## Assignment 1
Answer these questions from the article on predestination and the problem of evil, one line each:
(a) What forum was the article written for?
(b) What challenge does the problem of evil refer to?
(c) If God is all-powerful, what would he presumably be able to do?
## Assignment 2
List every distinct hyphenated word in the article on predestination and the problem of evil.
## Assignment 3
Write the next paragraph of the article on predestination and the problem of evil, continuing from its final sentence.

## Excerpt
Does Predestination Make the Problem of Evil More Pressing?

[From a short article written for the ILIAD Forum.]

This is a tough question to answer in a short space, not least because it ties together two complex and controversial topics! Let’s begin with some basic definitions. The problem of evil refers to the challenge of reconciling the reality of evil with the existence of an all-good, all-powerful God. If God is all-good, presumably he would want to prevent all evil. If God is all-powerful, presumably he would be able to prevent all evil. How then can God and evil co-exist?

## Supplied entries

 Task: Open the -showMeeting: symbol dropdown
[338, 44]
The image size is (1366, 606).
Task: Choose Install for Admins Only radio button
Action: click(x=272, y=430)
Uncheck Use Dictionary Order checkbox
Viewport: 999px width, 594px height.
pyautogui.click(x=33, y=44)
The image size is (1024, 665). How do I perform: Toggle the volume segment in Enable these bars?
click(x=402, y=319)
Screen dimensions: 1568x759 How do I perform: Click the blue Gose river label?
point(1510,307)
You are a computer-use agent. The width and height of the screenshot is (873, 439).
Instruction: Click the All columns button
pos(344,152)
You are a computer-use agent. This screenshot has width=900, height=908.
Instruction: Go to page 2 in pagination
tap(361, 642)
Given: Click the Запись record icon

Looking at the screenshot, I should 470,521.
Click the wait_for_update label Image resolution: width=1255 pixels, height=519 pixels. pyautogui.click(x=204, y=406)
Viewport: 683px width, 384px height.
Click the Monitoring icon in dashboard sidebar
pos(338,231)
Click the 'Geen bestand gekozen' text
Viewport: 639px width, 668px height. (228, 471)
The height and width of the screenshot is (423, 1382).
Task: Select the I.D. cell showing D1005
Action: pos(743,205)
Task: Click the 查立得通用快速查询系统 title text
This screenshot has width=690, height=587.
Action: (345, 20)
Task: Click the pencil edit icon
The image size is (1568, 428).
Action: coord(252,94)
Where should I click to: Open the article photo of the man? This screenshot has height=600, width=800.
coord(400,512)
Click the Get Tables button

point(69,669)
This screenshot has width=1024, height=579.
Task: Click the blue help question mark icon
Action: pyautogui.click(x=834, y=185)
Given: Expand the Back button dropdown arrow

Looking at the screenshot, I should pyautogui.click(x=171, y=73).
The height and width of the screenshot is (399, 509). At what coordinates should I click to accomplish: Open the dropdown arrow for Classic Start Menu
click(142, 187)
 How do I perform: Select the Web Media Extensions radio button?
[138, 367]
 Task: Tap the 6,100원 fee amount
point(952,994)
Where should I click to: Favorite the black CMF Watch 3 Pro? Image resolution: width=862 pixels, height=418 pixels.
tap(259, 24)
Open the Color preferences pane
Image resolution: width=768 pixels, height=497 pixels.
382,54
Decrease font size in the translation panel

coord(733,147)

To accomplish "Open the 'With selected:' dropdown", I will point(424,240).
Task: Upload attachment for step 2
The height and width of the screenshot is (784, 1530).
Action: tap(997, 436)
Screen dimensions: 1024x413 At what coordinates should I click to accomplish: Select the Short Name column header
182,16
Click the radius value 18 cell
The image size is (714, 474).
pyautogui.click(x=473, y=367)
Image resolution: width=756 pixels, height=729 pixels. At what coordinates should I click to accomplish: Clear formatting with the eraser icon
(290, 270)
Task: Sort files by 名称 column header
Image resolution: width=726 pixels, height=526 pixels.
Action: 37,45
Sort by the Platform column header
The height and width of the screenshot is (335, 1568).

## Answer box 1
(a) The ILIAD Forum.
(b) Reconciling the reality of evil with the existence of an all-good, all-powerful God.
(c) Prevent all evil.

## Answer box 2
all-good, all-powerful, co-exist

## Answer box 3
As many Christian philosophers have pointed out, the apparent logical conflict can be resolved once we recognize that God could have morally sufficient reasons for permitting an evil; for example, if permitting that evil were necessary to accomplish some greater good. Thus, there is no inherent conflict between the existence of an all-good, all-powerful God and the existence of evil. This insight points us in the direction of a greater-good theodicy: a more detailed explanation of why God permits various evils within the world, whether natural evils (such as diseases and earthquakes) or moral evils (such as murders and rapes). Christian thinkers have developed and defended a variety of greater-good theodicies, but it’s enough for our purposes here to recognize that such theodicies exist and many of them are complementary (i.e., they can be combined to address a wide range of different evils).